Short Answer Questions
1. How does the Eastern communist regard everything from the West?
2. Every man considers his mode of life as what?
3. Citizens of communist countries become adept in what skill, according to Milosz?
4. According to several examples from Eastern history, how is Ketman a way of living?
5. The center planned that all Eastern European countries would speak which language?
Short Essay Questions
1. Why does man find such joy in the "collective warmth" of which Milosz speaks?
2. What is historic fatalism and how does it affect even a man's most personal interactions?
3. Is Ketman necessary to the citizen of the New Faith? Why?
4. How does national Ketman satisfy, as much as possible, the nationalist leanings in a man? Why is this an important Ketman?
5. Several times, Milosz describes bombed Warsaw as the cratered moon. How is this significant?
6. What significance is there in the fact that Murti-Bing comes in pill form?
7. Why does the man entering the gate of communism feel that he is doing something wrong?
8. From several references to Tito throughout Chapters 2 and 3, what can the reader infer about him? What does the center gain by making an example of him?
9. Although only a couple presses were kept intact, in order to print Nazi propaganda, the underground writing flourished. Why?
10. What advantages does the Center gain with the idea of "cosmopolitanism"?

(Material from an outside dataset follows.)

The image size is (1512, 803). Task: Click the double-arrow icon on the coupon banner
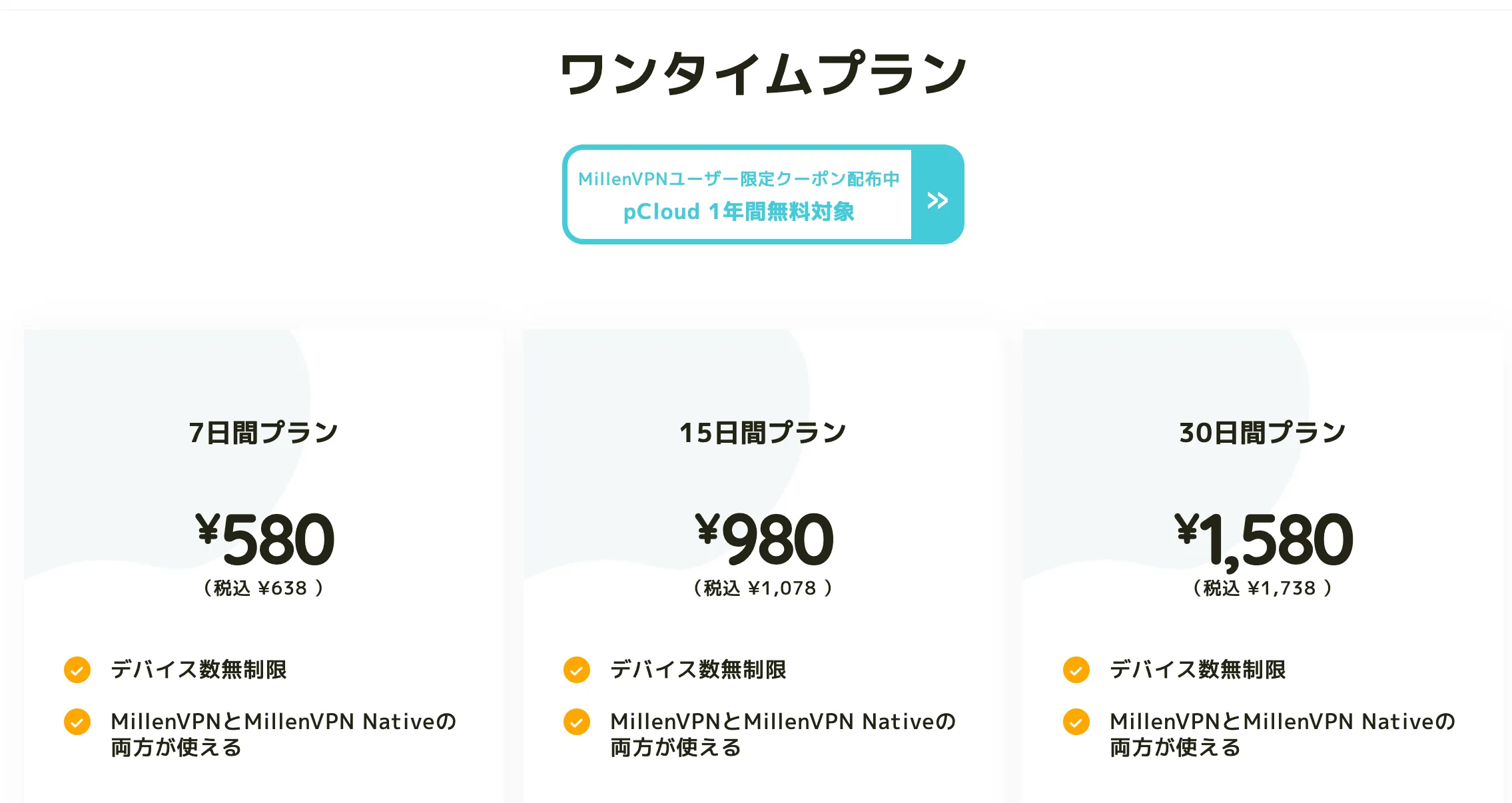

Write an essay for ONE of the following topics:
Essay Topic 1
Through Party propaganda and education, communism suppresses man's ability to think for himself. How do the people presented in The Captive Mind either fight or accept this suppression? Consider only the main subjects of the book, including their writing for the underground or for the party.
Essay Topic 2
Milosz repeatedly returns to the idea that religion is dead. Is this true? If so, how is it replaced in modern society? Keep in mind his argument that man craves the mysterious, and so religion is necessarily replaced.
Essay Topic 3
In different ways, the Polish people learned to contain and even condense their emotions, letting only the most elemental emotions show. What does this say about man's ability to survive difficult times? To what extent were the people reduced to the physiological level of hunted animals? Use examples from the book to show how emotions were stripped down to their most basic level.